En un grabado holandés de 1485 encontramos una curiosa imagen. A la vera de un bosquecillo aparece Aristóteles apoyado sobre sus brazos y piernas, a la manera de un caballo, montado por una mujer dotada de un látigo en una de sus manos. La jineta en cuestión es Phyllis, una hermosa doncella de Alejandro Magno. El propio Alejandro aparece en el extremo superior izquierdo disfrutando de la escena junto a otro personaje. Cuenta una tradición que así fue como el gran macedonio se vengó de su célebre tutor. Como Aristóteles criticaba su incurable afición por las mujeres, decidió ridiculizarlo encargando a su doncella que lo enamore y lo convenza de ser montado como si fuera un caballo. La dama cumplió cabalmente con su misión: loco de amor, el filósofo terminó relinchando con la bella carga sobre sus espaldas.
Sorprendido en tan embarazosa situación por su pupilo, el Estagirita se comprometió a no censurarlo más por cuestión de mujeres, llegando a la filosófica conclusión de que el amor de una mujer es capaz de nublar incluso las mejores inteligencias. Dejando de lado cuestiones de goce sexual, ¿qué otra cosa podría estar señalando esta anécdota? En el mundo griego el caballo era símbolo de pasión desatada. Se comprende mejor entonces la paradoja. El filósofo que postulaba la conveniencia de que la virtud, punto medio alejado de todo exceso y defecto, guiara a los hombres hacia la buena vida, resultaba inundado por un incontrolable exceso de pasión amorosa. Y para ello sólo habían bastado las habilidades seductoras de una doncella.
Varios siglos más tarde nos topamos con una imagen de dos filósofos devenidos en caballos cuyas riendas están firmemente asidas a las manos de una dama. Al igual que en el caso anterior, la conductora está provista de un látigo. Se trata de la célebre fotografía en la que aparecen Paul Rée y Friedrich Nietzsche tirando un carro conducido por Lou Andreas-Salomé, amiga y amada de ambos.
No parece casual el parentesco entre ambas imágenes. Que en este caso estemos en presencia de caballos de tiro obedece quizá al hecho de que la Salomé no sedujo a uno sino a dos filósofos. Las palpitaciones amorosas de los dos amigos fueron suficientemente intensas como para permitirle a esta nueva Phyllis atarlos sin mucha resistencia a su carro.
En su breve pasaje por el ejército prusiano Nietzsche se había lesionado gravemente a causa de sus torpes intentos de montar un caballo.

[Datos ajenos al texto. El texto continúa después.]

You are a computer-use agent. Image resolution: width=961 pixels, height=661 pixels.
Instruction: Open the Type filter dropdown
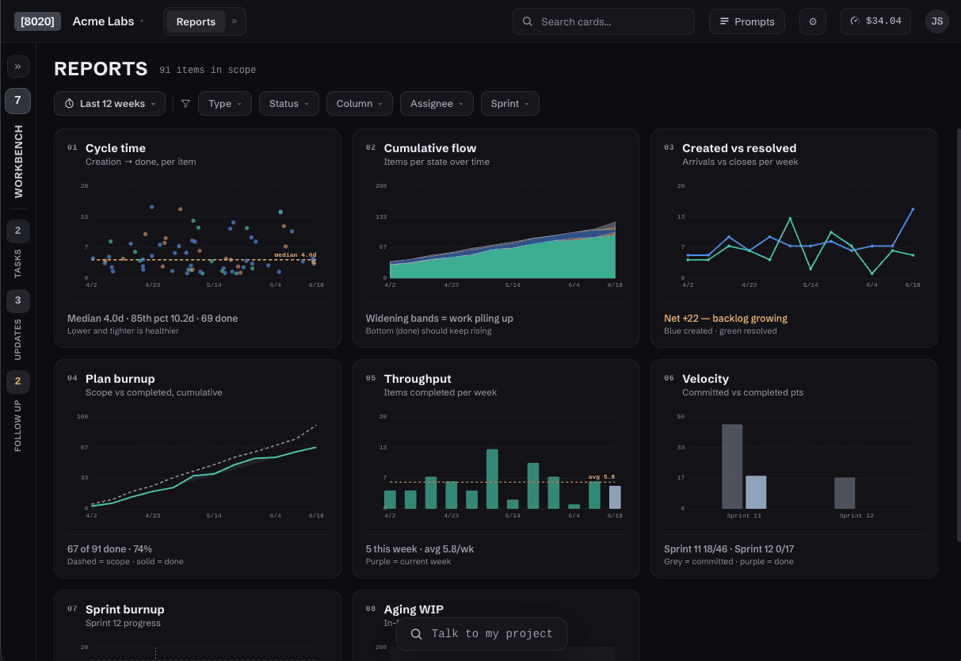[x=225, y=104]
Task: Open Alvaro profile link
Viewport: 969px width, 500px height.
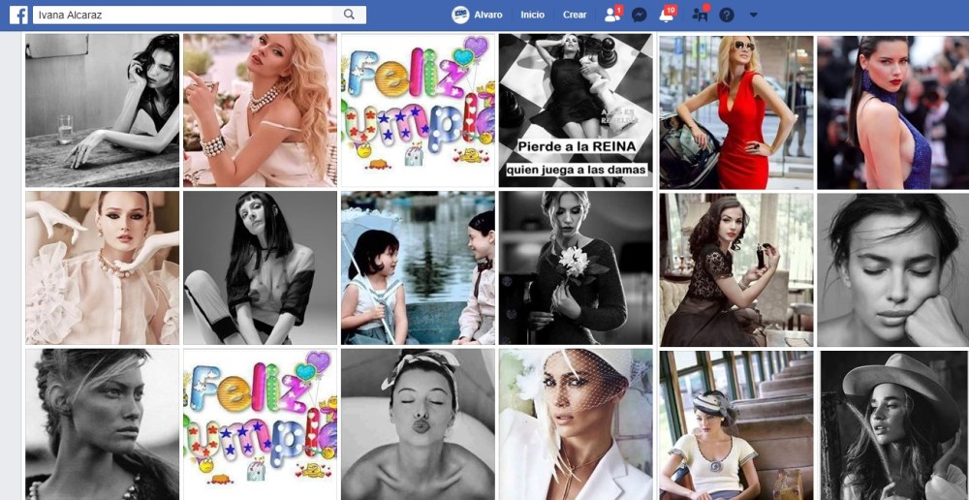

A punto de entrar en la última década de su vida llegó a perder totalmente la compostura ante el sufrimiento de otro de estos nobles animales. Como cuenta la conocida anécdota, a fines de 1889 el filósofo caminaba por las calles de Turín cuando presenció los terribles azotes que un impaciente conductor le propinaba a un caballo que hacía penosos esfuerzos por arrastrar un sobrecargado carro. Desesperado, Nietzsche se abalanzó al cuello del pobre animal pidiéndole disculpas en nombre de la humanidad por tan cruel trato. No había forma que lo soltara. Sólo un arduo y paciente trabajo de la policía y del dueño de la pensión en donde el filósofo se alojaba lograron convencerlo de que al fin lo hiciera, en medio de un ataque de llanto. Para muchos este hecho mostraba a las claras que la locura de Nietzsche estaba ya avanzada.
Pero quizás por haber estado atado a un carro Nietzsche percibiera algo más que el duro castigo a un caballo. La escena callejera de Turín era bien diferente de la del grabado o la fotografía. La dama que era capaz de despertar amores desbocados cedía aquí su lugar a un conductor de flagelante ferocidad, y el liviano carro de la Salomé se transformaba en otro cuya carga había aumentado dramáticamente. Si para Aristóteles la pasión desatada debía ser nuevamente atada con la filosofía, para Nietzsche se trataba de lo contrario: la verdadera filosofía develaba que el exceso de pasión era lo que nos hacía vivir plenamente. Contenerla, maniatarla (y castigarla) era justamente la misión de la moral europea tal como la entendía Nietzsche. Su solidaria reacción convertía a este sufrido caballo turinés en un perfecto símbolo de humanidad sometida por esa implacable moral de rebaño que tan afanosamente deseaba dinamitar. Porque un caballo nunca forma parte de un rebaño, a no ser, claro está, que se lo someta brutalmente. Así las cosas, no resulta difícil explicarse la desesperación y el llanto del filósofo.